In 1956 Dr. Schilling was invited to be the Chief of the first full–time Department of Surgery in the new medical school at the University of Oklahoma. He was successful in recruiting a number of outstanding junior faculty, many of whom went on to become chairs. In addition to his administrative responsibilities, he maintained an extensive research program in wound healing in collaboration with Dr. Betty White. At the end of 18 years, Dr. Schilling and his faculty had trained 75 surgeons from Oklahoma and adjoining states, and had established a department known for its academic accomplishments.

Dr. Schilling came to the University of Washington in 1974 as a senior investigator and, upon the sudden resignation of the chair, was asked to take over the management of the Department of Surgery. Thus began his third chairmanship which lasted eight years until his retirement. His first responsibility was to recruit faculty to fill the many vacancies, a task he achieved after several stormy years. Upon his retirement in 1983, he had recruited 41 new faculty members and graduated a total of 40 chief residents.

His career in academic surgery was marked by a devotion to patient care and teaching, as well as research. Despite his commitment to the profession, Dr. Schilling still found time to engage in other activities. From his early childhood he enjoyed the outdoors and had become an expert tennis player, skier, and fly fisherman; he always believed that one’s life work should be punctuated by intervals of travel and recreation.

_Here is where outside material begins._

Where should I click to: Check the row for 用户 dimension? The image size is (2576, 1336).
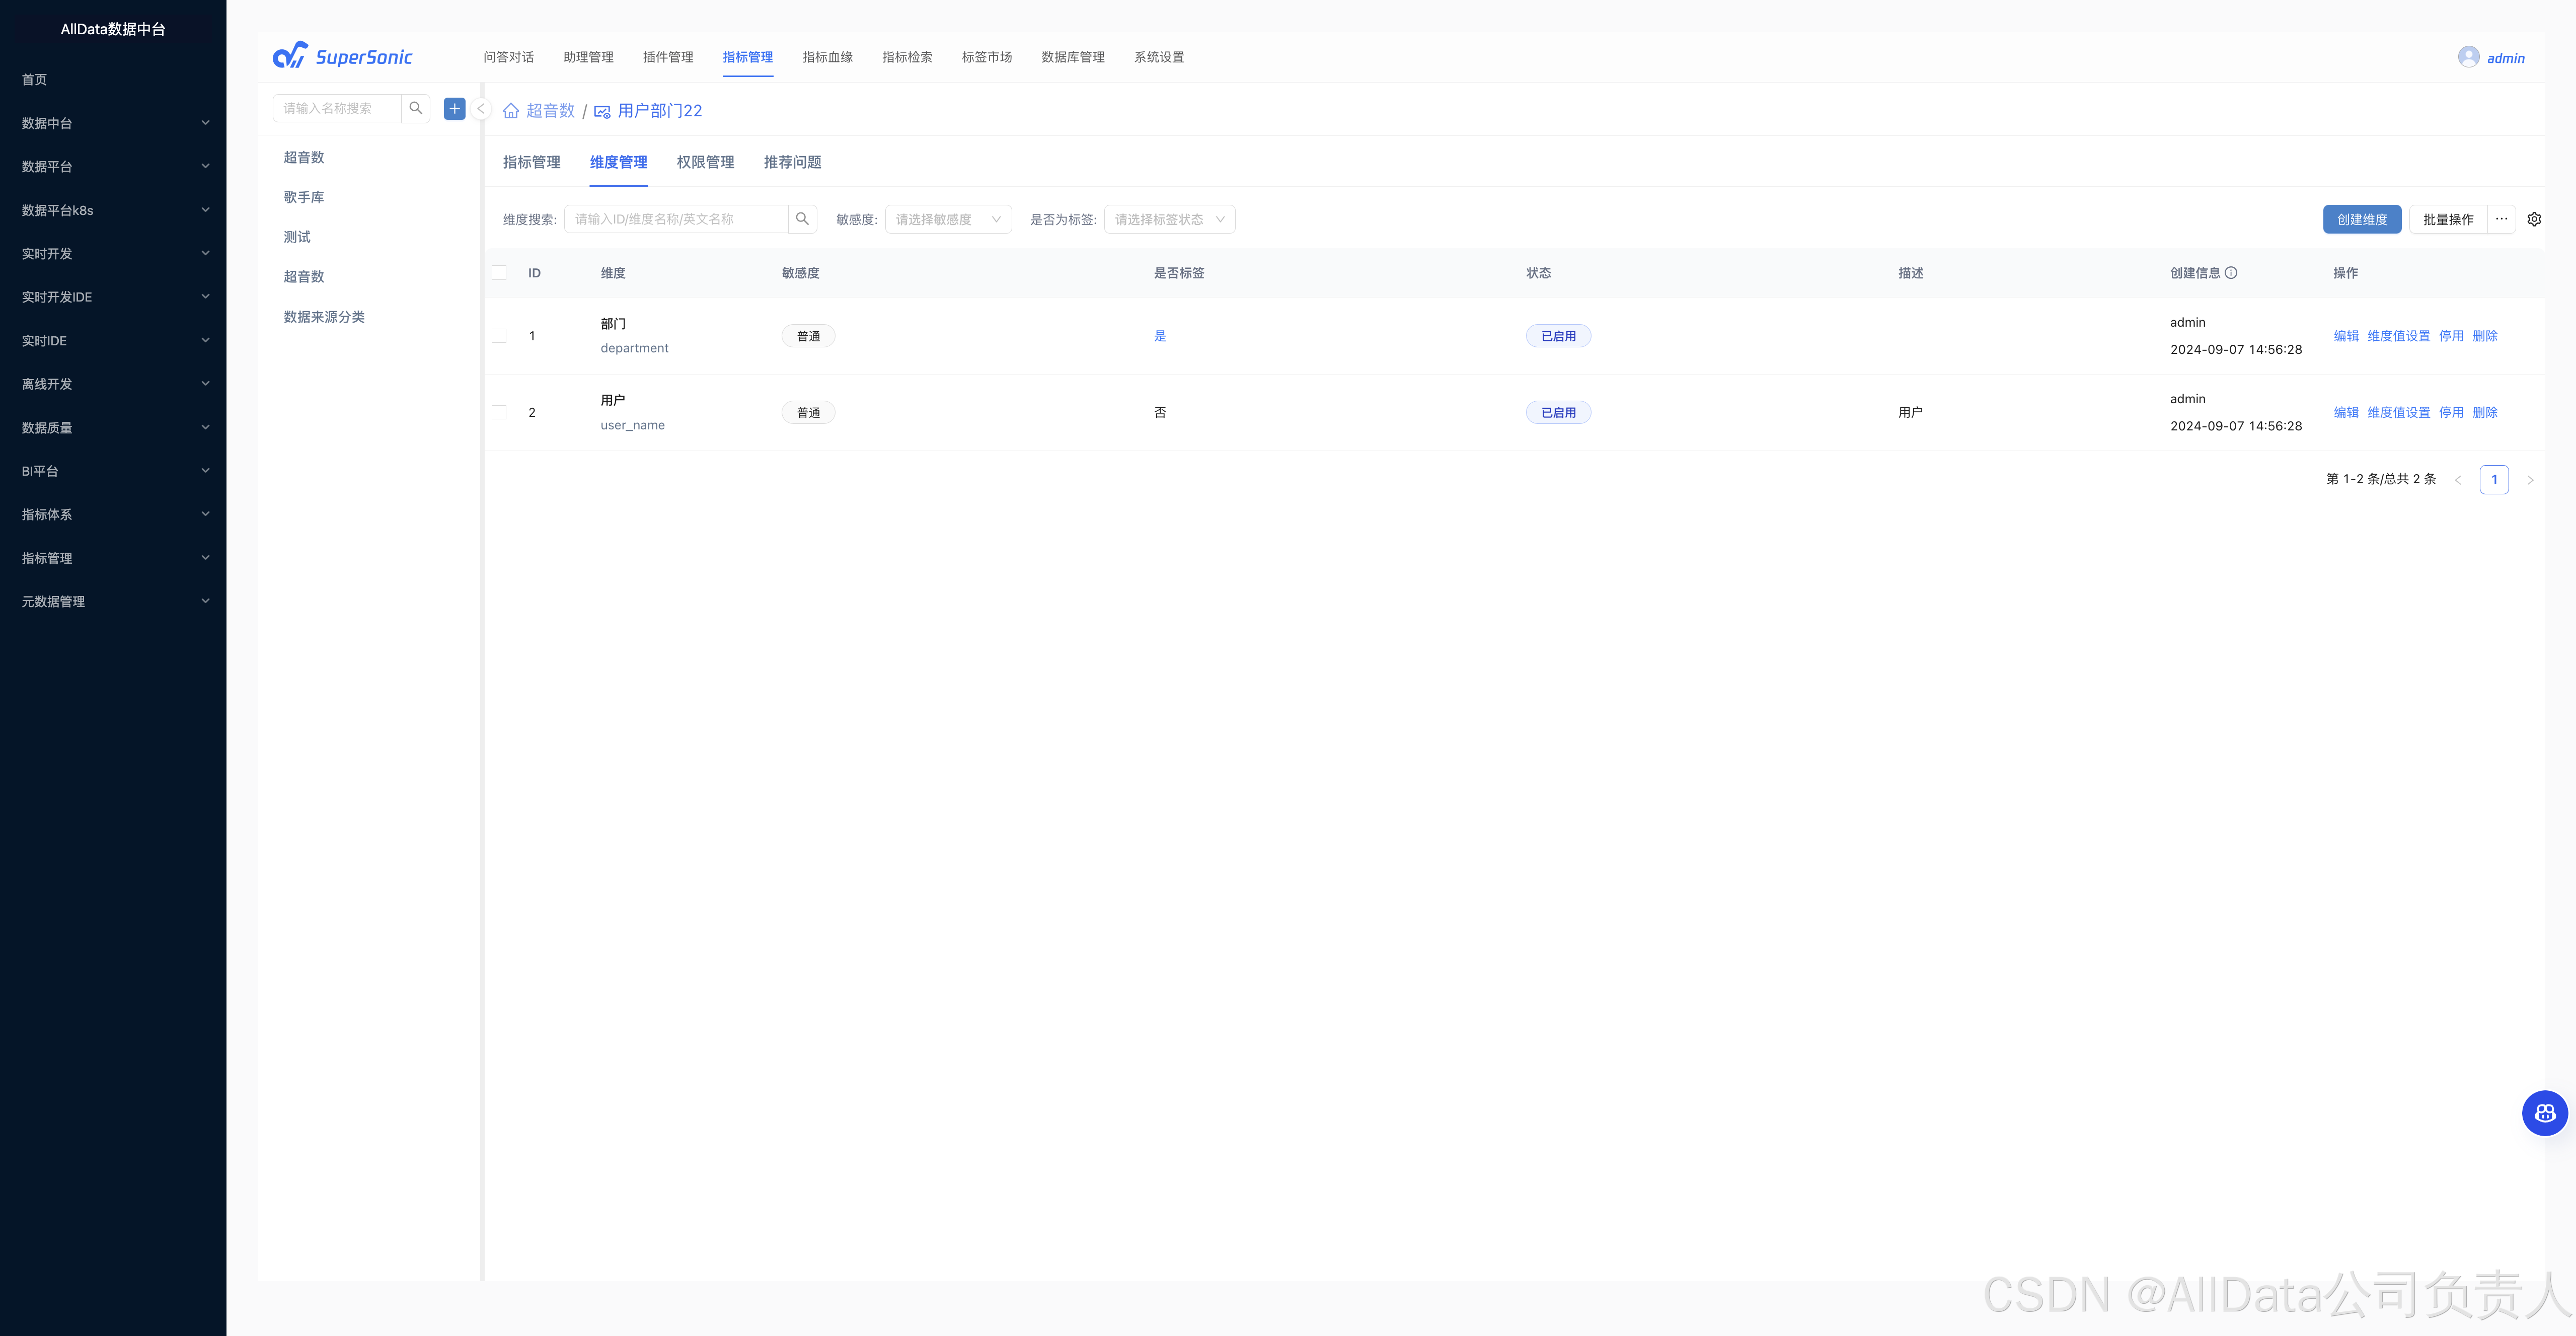coord(499,412)
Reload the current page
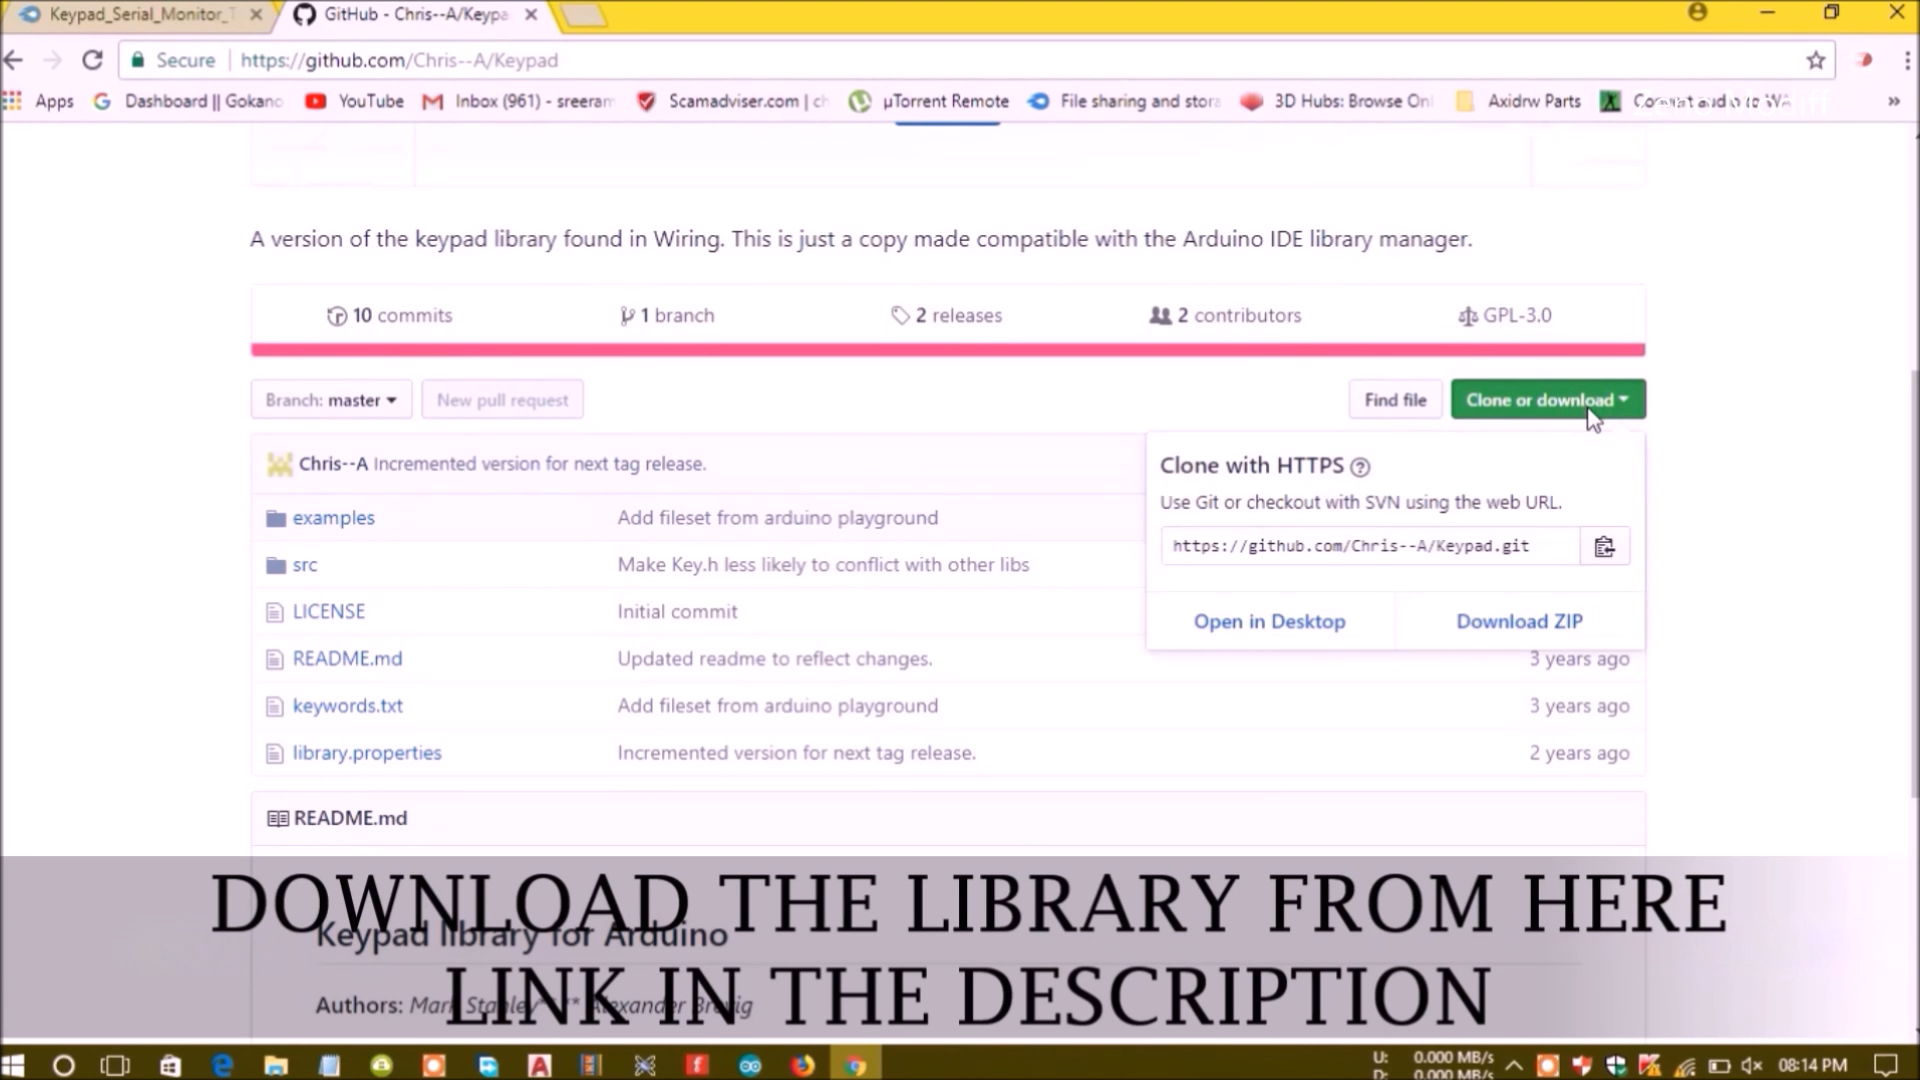This screenshot has height=1080, width=1920. [92, 60]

Helen Schilling shared with her husband both the non–academic as well as the academic side of his life. They first worked together in Rochester and continued their professional association through the years in Oklahoma and Washington. They were married in 1979. Mrs. Schilling had a career in newspaper work and administration after graduating from Oberlin College. This dual background enabled her to be his close associate and administrative assistant for 40 years.